* _TASK DESCRIPTION_
Rewrite the material from the line containing "Select the Authentication" through the line containing "will [x=149, y=207].", changing "icon" to "symbol" and leaving everything else the same. Give only those lines.

[Some records]
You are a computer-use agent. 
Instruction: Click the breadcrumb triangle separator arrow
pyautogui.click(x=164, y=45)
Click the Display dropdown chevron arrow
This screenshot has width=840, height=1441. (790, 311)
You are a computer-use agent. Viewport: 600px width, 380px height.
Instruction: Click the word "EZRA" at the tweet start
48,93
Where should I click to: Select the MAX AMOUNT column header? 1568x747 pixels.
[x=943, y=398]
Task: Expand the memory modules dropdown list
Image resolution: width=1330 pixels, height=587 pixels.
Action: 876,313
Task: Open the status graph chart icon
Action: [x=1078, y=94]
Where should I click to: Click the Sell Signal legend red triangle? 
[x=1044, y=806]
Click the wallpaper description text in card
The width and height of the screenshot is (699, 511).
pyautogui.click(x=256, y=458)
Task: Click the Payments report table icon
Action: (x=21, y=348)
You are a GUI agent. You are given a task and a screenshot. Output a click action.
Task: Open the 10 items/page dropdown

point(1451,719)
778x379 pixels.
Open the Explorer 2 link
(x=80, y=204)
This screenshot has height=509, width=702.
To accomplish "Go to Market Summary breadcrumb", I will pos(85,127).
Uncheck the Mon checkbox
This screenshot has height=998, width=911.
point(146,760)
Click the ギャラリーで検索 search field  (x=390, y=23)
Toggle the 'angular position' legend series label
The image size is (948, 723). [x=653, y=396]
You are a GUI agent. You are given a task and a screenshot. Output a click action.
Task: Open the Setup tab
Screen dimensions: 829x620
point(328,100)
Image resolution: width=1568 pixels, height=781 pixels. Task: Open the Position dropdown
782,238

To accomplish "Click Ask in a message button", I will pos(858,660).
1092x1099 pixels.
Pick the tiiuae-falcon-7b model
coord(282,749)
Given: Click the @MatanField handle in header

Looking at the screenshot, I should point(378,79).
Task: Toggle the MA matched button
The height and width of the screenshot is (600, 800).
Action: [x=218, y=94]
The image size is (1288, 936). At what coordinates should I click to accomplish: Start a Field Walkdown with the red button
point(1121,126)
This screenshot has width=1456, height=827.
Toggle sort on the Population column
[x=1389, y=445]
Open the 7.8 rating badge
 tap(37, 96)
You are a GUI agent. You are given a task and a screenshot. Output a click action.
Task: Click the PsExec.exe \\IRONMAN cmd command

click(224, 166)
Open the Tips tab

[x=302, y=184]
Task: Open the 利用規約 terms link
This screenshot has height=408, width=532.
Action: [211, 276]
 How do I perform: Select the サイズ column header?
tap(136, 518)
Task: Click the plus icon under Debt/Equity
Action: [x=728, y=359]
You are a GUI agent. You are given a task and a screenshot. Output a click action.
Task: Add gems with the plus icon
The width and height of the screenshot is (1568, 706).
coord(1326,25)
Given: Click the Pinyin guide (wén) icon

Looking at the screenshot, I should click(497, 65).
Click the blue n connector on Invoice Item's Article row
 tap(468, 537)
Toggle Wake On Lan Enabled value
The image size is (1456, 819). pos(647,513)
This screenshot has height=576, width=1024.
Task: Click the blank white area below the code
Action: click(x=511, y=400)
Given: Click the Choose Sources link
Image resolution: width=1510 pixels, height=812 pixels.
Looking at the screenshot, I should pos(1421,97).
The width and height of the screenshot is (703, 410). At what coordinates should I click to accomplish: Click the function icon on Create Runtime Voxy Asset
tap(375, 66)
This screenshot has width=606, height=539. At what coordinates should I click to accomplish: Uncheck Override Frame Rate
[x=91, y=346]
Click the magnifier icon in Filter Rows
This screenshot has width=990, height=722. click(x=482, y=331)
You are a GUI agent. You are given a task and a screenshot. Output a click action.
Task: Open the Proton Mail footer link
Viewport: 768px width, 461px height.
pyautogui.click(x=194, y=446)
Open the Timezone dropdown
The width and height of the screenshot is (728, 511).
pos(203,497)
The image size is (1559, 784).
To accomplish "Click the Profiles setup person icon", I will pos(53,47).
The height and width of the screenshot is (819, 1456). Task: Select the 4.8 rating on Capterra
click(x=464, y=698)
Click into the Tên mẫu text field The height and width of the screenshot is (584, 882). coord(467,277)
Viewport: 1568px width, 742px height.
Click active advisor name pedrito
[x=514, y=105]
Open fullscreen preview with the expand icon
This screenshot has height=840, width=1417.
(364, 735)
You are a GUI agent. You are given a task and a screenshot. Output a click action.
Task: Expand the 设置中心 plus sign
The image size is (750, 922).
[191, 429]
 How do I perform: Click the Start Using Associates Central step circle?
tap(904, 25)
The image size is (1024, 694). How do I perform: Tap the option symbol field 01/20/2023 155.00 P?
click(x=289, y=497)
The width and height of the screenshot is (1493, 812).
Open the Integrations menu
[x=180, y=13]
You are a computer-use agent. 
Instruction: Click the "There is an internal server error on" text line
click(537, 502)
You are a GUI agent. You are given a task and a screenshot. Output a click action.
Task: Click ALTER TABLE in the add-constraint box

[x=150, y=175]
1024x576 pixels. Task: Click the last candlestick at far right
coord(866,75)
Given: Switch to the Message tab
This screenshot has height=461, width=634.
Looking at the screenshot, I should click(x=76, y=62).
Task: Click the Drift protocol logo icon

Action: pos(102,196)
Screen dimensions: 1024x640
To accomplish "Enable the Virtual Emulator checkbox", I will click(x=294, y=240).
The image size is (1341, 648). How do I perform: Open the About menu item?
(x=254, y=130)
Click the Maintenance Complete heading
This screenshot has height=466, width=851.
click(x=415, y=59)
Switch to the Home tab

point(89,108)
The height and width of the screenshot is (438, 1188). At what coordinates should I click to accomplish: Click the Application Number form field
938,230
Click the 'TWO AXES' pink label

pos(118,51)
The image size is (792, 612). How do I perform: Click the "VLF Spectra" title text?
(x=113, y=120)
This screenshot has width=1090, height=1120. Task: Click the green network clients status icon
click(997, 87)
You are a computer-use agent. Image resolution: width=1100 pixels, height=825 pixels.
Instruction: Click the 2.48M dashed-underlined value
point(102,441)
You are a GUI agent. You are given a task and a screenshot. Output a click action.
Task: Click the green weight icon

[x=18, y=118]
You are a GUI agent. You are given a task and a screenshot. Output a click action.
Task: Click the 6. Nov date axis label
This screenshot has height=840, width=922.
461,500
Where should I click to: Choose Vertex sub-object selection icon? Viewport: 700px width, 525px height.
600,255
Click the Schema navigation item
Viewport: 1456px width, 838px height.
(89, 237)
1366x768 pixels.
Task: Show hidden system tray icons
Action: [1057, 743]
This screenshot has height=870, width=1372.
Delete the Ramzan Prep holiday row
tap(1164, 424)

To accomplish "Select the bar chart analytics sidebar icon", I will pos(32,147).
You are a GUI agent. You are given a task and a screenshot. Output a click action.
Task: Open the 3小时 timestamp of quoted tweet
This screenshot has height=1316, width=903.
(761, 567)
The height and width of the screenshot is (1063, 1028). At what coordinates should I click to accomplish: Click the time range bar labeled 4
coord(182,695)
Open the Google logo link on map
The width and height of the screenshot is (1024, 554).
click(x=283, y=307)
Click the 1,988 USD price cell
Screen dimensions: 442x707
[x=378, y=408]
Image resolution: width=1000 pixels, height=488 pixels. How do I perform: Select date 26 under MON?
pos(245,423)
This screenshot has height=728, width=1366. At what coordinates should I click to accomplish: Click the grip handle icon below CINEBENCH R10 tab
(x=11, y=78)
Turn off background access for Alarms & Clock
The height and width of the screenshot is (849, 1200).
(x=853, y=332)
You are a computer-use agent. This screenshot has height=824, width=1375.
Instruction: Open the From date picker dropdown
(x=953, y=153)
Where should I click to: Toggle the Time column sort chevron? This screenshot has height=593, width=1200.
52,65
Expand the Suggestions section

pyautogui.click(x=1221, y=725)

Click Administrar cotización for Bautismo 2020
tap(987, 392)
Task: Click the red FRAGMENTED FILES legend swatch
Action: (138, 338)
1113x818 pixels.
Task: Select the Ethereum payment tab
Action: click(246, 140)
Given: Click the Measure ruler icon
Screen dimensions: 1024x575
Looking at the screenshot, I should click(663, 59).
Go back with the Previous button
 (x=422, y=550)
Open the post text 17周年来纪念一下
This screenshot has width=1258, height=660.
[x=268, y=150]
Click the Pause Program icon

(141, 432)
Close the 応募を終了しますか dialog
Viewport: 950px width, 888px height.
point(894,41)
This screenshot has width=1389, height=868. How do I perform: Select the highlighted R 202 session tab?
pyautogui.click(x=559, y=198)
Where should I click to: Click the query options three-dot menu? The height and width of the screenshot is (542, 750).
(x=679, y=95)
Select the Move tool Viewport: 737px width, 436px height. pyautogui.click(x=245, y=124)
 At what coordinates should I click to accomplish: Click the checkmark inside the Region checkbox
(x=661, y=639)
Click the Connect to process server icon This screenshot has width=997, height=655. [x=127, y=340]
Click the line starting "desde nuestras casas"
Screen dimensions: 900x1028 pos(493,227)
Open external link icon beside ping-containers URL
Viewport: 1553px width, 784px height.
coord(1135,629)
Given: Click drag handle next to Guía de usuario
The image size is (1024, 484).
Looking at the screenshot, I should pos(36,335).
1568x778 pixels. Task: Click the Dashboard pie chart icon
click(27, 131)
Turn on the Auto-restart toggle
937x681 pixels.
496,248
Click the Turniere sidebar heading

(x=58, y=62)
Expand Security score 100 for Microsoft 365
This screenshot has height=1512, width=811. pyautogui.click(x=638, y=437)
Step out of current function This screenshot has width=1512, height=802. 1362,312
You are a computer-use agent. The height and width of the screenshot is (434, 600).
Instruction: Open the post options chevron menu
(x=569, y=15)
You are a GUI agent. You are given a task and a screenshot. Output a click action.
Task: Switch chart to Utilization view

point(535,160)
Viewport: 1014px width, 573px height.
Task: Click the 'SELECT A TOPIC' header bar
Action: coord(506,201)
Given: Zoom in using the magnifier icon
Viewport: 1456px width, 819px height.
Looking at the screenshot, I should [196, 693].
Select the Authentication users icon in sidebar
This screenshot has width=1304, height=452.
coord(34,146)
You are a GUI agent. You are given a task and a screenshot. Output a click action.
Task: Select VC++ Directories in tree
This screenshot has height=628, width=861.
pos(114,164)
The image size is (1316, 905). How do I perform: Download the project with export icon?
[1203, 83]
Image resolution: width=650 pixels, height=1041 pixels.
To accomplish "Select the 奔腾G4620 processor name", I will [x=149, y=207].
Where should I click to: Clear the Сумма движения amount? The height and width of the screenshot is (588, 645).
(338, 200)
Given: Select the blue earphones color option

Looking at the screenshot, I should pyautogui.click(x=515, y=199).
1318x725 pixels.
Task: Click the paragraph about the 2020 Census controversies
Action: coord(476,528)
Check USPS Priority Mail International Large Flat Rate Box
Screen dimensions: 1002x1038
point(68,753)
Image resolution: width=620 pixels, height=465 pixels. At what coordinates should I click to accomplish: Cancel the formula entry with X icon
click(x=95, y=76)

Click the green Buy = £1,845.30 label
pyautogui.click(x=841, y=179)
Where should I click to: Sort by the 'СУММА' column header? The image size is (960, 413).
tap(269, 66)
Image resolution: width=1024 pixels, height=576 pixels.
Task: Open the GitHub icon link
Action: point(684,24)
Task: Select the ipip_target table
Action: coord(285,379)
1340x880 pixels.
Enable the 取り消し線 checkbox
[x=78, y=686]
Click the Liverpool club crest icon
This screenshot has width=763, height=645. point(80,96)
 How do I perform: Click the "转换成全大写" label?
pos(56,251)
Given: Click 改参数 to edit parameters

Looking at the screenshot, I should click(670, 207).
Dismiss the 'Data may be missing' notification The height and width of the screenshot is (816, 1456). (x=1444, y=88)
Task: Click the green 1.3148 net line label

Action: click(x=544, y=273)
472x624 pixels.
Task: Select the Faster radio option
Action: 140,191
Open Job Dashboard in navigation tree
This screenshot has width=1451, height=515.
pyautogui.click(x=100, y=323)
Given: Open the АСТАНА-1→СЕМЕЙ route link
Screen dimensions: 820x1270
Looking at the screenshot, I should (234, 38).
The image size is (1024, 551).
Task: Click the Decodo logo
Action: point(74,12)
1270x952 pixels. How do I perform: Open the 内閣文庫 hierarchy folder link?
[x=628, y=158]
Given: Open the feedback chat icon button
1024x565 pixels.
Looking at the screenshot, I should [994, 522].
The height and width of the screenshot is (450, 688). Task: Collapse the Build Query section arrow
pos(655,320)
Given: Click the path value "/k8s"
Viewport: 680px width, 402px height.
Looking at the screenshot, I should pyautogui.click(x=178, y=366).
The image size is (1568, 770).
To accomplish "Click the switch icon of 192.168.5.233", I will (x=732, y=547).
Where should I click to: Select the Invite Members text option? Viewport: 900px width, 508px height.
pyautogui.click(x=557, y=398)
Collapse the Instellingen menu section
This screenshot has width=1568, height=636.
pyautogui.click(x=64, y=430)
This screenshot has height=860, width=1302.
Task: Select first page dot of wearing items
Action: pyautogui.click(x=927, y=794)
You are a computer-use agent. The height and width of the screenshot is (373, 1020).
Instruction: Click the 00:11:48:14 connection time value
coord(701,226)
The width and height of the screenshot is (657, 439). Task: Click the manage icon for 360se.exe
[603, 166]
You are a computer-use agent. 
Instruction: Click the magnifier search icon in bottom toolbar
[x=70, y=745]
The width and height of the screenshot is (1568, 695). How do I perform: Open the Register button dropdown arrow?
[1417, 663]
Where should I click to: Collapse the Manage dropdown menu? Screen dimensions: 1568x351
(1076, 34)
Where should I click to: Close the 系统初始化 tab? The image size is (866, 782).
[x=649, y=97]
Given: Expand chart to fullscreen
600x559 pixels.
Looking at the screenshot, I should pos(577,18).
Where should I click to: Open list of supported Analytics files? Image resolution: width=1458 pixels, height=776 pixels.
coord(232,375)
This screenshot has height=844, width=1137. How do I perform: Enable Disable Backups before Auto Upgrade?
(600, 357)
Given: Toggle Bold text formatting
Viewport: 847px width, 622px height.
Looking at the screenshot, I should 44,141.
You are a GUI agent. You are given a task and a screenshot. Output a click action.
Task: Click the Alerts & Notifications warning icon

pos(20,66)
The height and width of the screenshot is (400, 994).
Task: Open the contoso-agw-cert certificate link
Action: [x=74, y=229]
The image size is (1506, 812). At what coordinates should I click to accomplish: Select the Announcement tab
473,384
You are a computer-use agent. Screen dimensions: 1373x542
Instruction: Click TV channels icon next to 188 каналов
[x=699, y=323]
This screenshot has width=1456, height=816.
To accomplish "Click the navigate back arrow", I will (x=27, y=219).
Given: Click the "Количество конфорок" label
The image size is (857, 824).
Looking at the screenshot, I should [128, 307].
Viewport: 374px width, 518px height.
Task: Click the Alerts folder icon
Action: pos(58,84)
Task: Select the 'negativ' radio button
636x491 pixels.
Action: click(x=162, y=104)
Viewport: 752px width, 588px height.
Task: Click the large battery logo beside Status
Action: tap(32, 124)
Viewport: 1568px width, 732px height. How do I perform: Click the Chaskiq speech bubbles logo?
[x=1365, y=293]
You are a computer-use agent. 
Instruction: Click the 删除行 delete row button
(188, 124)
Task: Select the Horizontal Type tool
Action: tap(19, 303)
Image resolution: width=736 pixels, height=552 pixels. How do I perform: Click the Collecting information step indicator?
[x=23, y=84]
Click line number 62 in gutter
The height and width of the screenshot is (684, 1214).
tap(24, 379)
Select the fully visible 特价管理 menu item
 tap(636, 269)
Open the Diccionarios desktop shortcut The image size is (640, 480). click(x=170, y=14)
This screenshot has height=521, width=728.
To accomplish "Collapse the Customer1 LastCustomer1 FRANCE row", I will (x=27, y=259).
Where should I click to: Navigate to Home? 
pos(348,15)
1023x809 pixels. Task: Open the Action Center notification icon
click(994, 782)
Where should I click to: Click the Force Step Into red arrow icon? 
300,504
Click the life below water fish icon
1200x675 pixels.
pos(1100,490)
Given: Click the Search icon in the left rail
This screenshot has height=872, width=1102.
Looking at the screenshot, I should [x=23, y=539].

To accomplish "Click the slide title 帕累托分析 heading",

* _THE SOLUTION_
Select the Authentication users symbol in sidebar
This screenshot has width=1304, height=452.
coord(34,146)
You are a GUI agent. You are given a task and a screenshot. Output a click action.
Task: Select VC++ Directories in tree
This screenshot has height=628, width=861.
pos(114,164)
The image size is (1316, 905). How do I perform: Download the project with export symbol?
[1203, 83]
Image resolution: width=650 pixels, height=1041 pixels.
To accomplish "Select the 奔腾G4620 processor name", I will [x=149, y=207].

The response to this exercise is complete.